The answer must be every line from the entries below that contains "will".

Stored items:
----------

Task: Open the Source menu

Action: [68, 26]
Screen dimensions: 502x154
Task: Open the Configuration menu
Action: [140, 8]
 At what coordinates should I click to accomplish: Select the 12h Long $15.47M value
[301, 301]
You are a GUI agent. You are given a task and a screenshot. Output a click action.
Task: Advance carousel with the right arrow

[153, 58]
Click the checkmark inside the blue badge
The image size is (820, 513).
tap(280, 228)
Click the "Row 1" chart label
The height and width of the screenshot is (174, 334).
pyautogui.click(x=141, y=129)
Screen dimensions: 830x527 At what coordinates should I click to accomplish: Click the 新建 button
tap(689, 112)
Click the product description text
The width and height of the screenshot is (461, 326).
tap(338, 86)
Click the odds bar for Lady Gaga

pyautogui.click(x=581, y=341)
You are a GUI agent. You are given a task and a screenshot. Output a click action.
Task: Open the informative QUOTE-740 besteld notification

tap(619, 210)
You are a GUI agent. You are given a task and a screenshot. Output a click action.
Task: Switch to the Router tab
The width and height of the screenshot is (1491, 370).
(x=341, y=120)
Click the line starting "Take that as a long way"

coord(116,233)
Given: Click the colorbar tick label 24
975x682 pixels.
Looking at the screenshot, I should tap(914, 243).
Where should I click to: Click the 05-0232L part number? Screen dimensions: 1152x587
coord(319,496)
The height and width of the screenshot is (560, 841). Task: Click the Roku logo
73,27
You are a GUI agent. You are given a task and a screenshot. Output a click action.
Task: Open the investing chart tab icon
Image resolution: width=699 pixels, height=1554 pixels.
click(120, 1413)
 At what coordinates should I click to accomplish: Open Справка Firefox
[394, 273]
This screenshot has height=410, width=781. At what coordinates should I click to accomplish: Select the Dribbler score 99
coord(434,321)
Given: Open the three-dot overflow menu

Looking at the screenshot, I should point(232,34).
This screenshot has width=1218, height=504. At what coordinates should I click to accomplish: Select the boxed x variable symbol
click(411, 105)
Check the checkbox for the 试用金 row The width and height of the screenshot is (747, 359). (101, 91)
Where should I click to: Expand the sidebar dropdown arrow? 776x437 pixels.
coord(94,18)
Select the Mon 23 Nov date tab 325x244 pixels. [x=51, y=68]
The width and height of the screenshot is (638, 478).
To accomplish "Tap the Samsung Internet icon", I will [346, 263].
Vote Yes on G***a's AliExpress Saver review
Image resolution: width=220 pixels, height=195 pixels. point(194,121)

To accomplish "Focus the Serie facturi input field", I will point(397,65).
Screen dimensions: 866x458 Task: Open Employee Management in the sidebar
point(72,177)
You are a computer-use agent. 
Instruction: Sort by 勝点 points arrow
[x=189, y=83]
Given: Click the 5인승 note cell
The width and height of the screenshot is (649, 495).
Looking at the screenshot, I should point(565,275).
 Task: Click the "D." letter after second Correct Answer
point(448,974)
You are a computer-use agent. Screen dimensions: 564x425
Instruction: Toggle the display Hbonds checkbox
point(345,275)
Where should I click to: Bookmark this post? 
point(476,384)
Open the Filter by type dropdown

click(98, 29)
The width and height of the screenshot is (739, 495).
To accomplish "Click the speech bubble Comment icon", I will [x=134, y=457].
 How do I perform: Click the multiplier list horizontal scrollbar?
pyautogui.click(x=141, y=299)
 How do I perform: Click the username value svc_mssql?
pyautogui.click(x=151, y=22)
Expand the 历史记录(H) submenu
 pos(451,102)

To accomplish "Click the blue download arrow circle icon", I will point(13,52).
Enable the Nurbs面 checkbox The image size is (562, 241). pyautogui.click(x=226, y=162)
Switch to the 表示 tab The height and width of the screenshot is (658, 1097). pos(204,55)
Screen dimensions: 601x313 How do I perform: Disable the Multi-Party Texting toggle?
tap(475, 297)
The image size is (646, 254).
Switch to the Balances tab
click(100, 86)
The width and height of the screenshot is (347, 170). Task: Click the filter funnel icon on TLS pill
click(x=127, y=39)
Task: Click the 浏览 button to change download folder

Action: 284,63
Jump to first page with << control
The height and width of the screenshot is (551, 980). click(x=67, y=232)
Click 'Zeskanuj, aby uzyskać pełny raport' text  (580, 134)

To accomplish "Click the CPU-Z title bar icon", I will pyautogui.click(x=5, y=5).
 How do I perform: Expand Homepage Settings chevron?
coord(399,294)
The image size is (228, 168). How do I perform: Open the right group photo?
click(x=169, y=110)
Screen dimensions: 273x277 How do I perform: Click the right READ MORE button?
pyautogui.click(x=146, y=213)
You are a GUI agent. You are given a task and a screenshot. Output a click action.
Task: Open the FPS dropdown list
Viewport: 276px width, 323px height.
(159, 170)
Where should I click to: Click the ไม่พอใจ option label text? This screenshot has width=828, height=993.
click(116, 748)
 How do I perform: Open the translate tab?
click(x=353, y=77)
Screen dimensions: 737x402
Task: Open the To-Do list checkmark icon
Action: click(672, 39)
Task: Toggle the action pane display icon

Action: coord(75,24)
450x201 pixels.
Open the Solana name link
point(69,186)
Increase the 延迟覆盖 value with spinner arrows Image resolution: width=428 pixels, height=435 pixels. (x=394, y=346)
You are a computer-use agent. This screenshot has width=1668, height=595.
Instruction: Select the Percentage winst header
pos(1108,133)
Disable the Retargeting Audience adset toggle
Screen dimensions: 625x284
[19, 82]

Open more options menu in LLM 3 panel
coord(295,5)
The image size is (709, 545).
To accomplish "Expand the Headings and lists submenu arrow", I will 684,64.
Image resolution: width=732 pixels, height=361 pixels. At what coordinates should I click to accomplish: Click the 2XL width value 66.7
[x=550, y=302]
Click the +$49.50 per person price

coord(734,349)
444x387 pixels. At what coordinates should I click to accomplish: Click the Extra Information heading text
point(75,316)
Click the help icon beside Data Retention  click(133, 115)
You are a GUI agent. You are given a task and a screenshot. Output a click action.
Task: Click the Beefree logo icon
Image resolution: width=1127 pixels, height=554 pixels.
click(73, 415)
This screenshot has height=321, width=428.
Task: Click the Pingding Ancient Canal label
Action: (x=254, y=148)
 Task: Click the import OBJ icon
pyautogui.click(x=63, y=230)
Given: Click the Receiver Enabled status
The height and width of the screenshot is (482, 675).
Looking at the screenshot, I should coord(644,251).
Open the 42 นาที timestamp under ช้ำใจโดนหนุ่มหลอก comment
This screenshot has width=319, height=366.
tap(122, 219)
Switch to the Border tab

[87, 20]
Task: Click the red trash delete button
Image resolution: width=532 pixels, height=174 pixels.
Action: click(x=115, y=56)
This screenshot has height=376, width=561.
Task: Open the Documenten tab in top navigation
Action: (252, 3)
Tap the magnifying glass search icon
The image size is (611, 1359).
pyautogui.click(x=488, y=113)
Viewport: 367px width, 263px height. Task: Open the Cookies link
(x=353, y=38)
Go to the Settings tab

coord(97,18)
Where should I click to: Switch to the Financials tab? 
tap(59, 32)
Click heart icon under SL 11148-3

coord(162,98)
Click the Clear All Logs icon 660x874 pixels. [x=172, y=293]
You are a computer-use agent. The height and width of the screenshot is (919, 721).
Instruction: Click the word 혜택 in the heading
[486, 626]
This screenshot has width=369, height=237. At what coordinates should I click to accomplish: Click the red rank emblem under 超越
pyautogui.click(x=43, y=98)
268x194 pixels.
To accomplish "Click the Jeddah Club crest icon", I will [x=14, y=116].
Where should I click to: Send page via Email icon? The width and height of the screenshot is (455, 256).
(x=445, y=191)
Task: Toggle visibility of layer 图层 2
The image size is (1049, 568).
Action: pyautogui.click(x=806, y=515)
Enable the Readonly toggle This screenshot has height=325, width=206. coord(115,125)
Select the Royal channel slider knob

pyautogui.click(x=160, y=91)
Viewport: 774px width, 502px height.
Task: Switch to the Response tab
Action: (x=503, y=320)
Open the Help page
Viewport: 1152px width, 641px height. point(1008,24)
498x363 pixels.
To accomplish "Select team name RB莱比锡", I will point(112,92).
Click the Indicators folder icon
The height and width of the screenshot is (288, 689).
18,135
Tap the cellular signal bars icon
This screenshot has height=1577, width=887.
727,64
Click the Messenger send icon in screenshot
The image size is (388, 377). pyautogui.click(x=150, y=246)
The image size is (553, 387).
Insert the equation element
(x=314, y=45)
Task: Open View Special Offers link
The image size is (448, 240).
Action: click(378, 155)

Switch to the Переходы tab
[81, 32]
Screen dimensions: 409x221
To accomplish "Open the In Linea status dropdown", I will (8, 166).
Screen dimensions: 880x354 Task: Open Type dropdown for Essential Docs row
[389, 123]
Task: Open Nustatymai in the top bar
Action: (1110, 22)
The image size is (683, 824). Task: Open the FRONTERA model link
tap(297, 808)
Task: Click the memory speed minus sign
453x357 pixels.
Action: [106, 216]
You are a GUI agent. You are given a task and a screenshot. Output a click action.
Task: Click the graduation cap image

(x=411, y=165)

----------

Exercise answer =>
To accomplish "Tap the Samsung Internet icon", I will [346, 263].
To accomplish "Focus the Serie facturi input field", I will point(397,65).
To accomplish "Click the speech bubble Comment icon", I will [x=134, y=457].
To accomplish "Click the blue download arrow circle icon", I will point(13,52).
To accomplish "Click the CPU-Z title bar icon", I will pyautogui.click(x=5, y=5).
To accomplish "Expand the Headings and lists submenu arrow", I will 684,64.
To accomplish "Click the Jeddah Club crest icon", I will [x=14, y=116].
To accomplish "Select team name RB莱比锡", I will point(112,92).
To accomplish "Open the In Linea status dropdown", I will (8, 166).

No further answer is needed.